Palazzo Grassi, Venice, Italy

Located on the Grand Canal in Venice, the Palazzo Grassi design of the building is attributed to Giorgio Massari (1687-1766), who was at that period terminating Ca' Rezzonico on the opposite side of the Grand Canal. Palazzo Grassi was the last palace to be erected in Venice before the fall of the Republic and the largest sited on the Grand Canal. The building of monumental marble palazzos, dominating a noble and panoramic site was certainly one of the most recognizable and unmistakable signs of a family's newly-acquired status and wealth. It is believed that the Grassi family began to purchase land and buildings for their Palazzo beginning in the 1730s. Having amassed enough land opening on to the Grand Canal in the early 1740s, they could undertake their ambitious building project.

The first great fondaco-houses along the Grand Canal were built in the thirteenth century. It was during the fourteenth and fifteenth centuries that resplendent and colorful Venetian Gothic style was employed. During the Renaissance, however, architectural orders and rules based both on Ancient Roman as well as modern precepts were used.

The white marble palace for the Grassi family was completed by 1872. Its architecture expresses an academic classicism that is somewhat out of touch with the surrounding Venetian palazzos. It has a formal palace façade, lacking the lower mercantile openings, with an especially rhythmic arrangement of the bays.

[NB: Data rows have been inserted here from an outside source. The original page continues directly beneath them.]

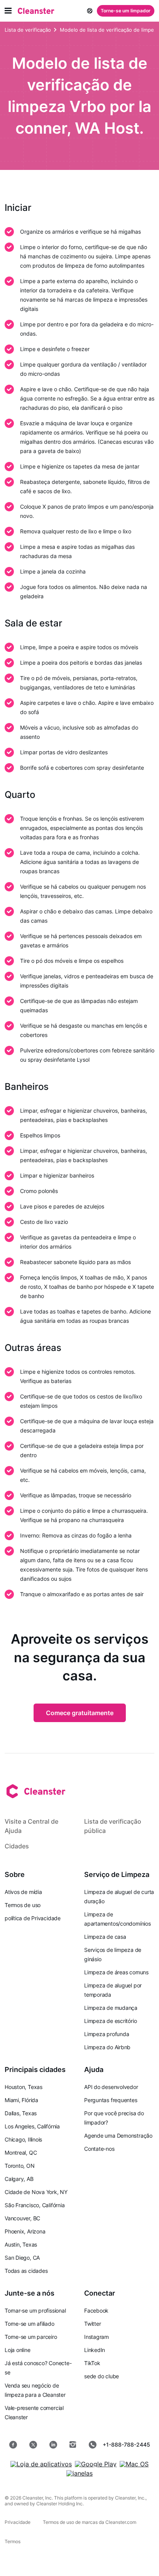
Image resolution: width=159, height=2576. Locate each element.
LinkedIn (94, 2350)
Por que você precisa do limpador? (114, 2118)
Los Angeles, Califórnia (32, 2126)
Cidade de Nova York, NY (36, 2192)
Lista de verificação (28, 30)
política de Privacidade (33, 1918)
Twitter (92, 2323)
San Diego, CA (22, 2257)
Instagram (96, 2336)
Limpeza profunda (106, 2034)
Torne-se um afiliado (29, 2323)
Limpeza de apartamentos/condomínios (117, 1919)
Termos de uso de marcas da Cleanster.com (89, 2522)
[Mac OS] (134, 2464)
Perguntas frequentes (110, 2100)
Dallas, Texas (21, 2113)
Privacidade (17, 2522)
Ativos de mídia (23, 1892)
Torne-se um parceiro (31, 2336)
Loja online (17, 2350)
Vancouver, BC (22, 2218)
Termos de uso (23, 1905)
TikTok (92, 2363)
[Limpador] (36, 11)
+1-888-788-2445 (126, 2444)
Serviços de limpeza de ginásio (112, 1954)
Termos (12, 2541)
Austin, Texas (21, 2244)
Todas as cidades (26, 2270)
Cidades (17, 1846)
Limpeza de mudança (110, 2007)
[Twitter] (33, 2445)
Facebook (96, 2310)
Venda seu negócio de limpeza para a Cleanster (35, 2390)
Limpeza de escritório (110, 2021)
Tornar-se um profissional (35, 2310)
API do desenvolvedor (111, 2087)
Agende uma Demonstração (118, 2135)
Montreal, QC (21, 2152)
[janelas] (79, 2473)
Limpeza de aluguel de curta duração (119, 1896)
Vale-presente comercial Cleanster (34, 2412)
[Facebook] (13, 2445)
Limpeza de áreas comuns (116, 1972)
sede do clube (101, 2376)
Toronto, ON (20, 2165)
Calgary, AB (19, 2179)
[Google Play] (96, 2464)
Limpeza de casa (105, 1936)
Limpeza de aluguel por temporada (113, 1990)
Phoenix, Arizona (25, 2231)
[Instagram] (72, 2444)
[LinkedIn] (53, 2445)
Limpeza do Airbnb (107, 2047)
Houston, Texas (23, 2087)
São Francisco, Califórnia (35, 2205)
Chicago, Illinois (23, 2139)
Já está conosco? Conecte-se (38, 2368)
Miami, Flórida (21, 2100)
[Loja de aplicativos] (41, 2464)
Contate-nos (99, 2148)
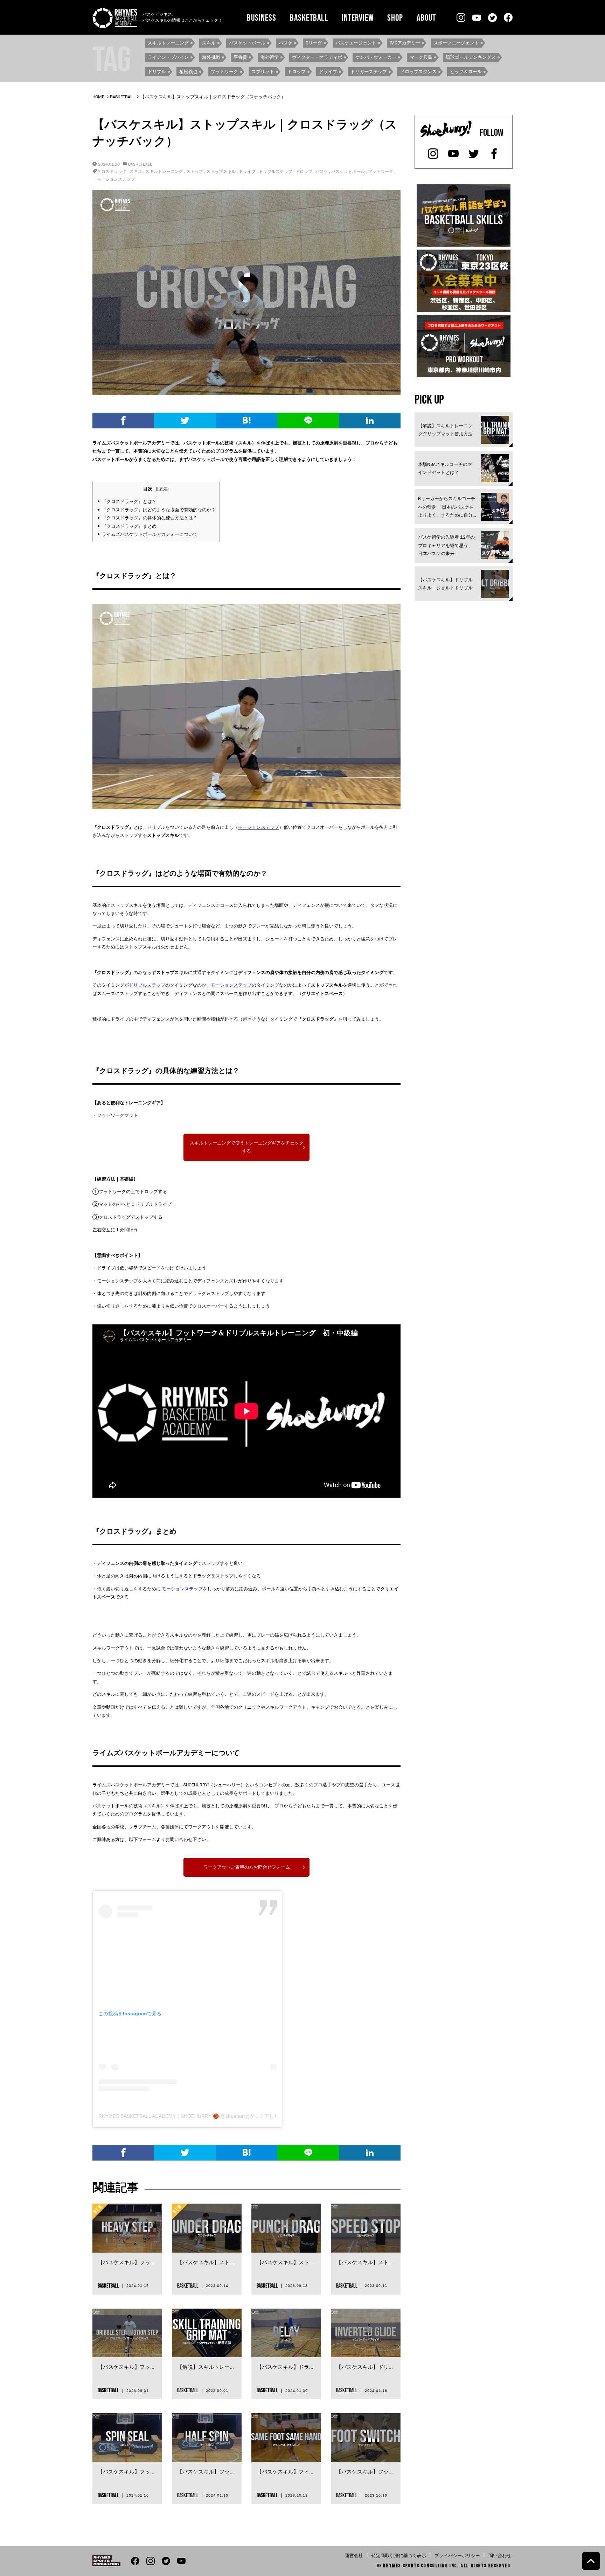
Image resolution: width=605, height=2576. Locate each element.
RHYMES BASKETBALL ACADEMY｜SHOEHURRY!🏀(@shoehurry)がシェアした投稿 (193, 2116)
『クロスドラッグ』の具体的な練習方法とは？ (149, 518)
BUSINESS (261, 17)
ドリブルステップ (275, 171)
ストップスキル (221, 171)
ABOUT (426, 17)
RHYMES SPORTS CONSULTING (415, 2565)
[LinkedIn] (370, 420)
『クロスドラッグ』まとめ (129, 526)
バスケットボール (348, 171)
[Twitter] (185, 420)
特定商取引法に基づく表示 (398, 2555)
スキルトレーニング (164, 171)
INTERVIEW (358, 17)
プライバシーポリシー (457, 2555)
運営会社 (354, 2555)
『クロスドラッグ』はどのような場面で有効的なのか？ (159, 510)
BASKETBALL (309, 17)
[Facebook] (123, 420)
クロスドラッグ (111, 171)
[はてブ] (246, 420)
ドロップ (303, 171)
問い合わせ (499, 2555)
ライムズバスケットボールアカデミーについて (149, 534)
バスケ (321, 171)
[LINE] (308, 420)
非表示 (161, 489)
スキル (136, 171)
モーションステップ (116, 179)
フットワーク (380, 171)
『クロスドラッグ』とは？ (129, 501)
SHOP (395, 17)
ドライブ (247, 171)
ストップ (194, 171)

After the Grassi family sold Palazzo Grassi in 1840, its ownership passed through many different individual hands. In 1983, the Palazzo was purchased by the FIAT group with the goal of transforming the building into an exhibition space for the visual arts. Since 2006, the palace is owned by the French entrepreneur François Pinault who exhibits his art collection there.

The Pritzker Architecture Prize ceremony honoring Italian architect, Aldo Rossi, took place at this palace in Venice in 1990.